Les souches multirésistantes du genre Acinetobacter avec en particulier Acinetobacterbaumannii sont connues pour leur capacité à essaimer parmi les patients dans les hôpitaux. Le typage de ces bactéries en milieu hospitalier peut se révéler important pour établir les cas d’infections croisées, pour identifier leurs origines et leurs modalités de dissémination. En marge du milieu hospitalier, le typage est important pour décrire la diversité et la diffusion de ces bactéries dans de larges distances géographiques. Les méthodes initiales de typage étaient phénotypiques, utilisant la lysotypie, le sérotypage et la biotypie. De ces méthodes la biotypie est encore utile pour attribuer à certains biotypes des souches selon un schéma défini. L’antibiotypie peut aussi être utilisée pour un « screening » des souches à identifier, mais les résultats doivent être interprétés avec prudence car les profils de sensibilité peuvent se modifier en fonction d’acquisitions ou de perte de gènes de résistance. Actuellement les méthodes les plus utilisées sont génotypiques, telles que le typage par PCR, l’électrophorèse en champ pulsé (PFGE), le ribotypage, et l’analyse génomique par AFLP (analyse du polymorphisme génomique par amplification de fragments) ; le typage par PCR est une méthode de screening facile mais de reproductibilité limitée. Les 3 autres méthodes sont plus fiables et permettent d’établir des « librairies » de données, bien que l’AFLP ne permette pas des comparaisons inter-laboratoires. Un nouveau développement utilise des méthodes de typage basées sur des séquences « multilocus » et la possibilité de leur usage en remplacement des méthodes génotypiques actuelles est attendu dans les prochaines années. Le système de typage de « multilocus sequence » a été décrit pour Acinetobacter, mais son utilité reste à tester sur de grands nombres de souches.

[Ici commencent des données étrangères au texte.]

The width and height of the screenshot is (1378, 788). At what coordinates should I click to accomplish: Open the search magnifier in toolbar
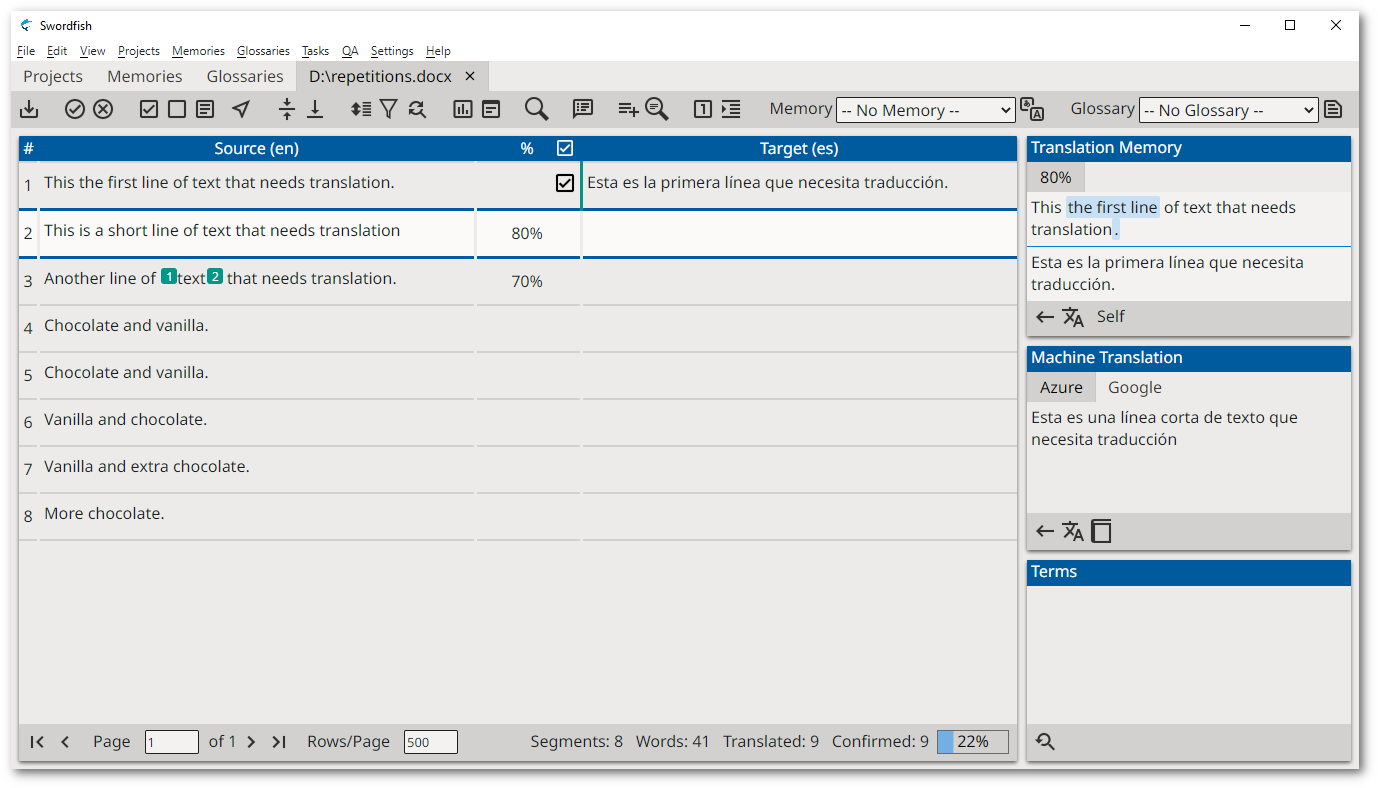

Multidrug resistant strains of the genus Acinetobacter with Acinetobacter baumannii in particular are notorious for their ability to spread among patients in hospitals. Typing of these organisms at the hospital level may be important to assess cases of cross-infections, or to identify the sources and modes of spread of the organisms. Typing beyond the hospital level may be important to assess the diversity and spread of these organisms over wide geographic areas. Early methods for typing acinetobacters included phenotypic methods like phage typing, serotyping and biotyping. Of these, biotyping is still useful as an accessory method to allocate strains to types of a defined scheme. Antibiogram typing may be of use to screen strains for identity, but results have to be interpreted with caution since susceptibility profiles of strains may change due to acquisition or loss of resistance genes. Currently, the most frequent typing methods are genotypic methods like PCR-based fingerprinting, macrorestriction analysis by pulsed-field gel electrophoresis (PFGE), ribotyping and whole genomic analysis by AFLP. PCR-fingerprinting is useful as an easy screening method but its reproducibility is limited. PFGE, ribotyping and AFLP are more robust methods which may be used to set up databases, although AFLP fingerprints cannot be compared between laboratories. A new development is to use sequence based typing methods and it is expected that these will replace current fragment based genotypic methods in the coming years. A multilocus sequence typing system has already been described for Acinetobacter but its usefulness still has to be tested with large numbers of strains.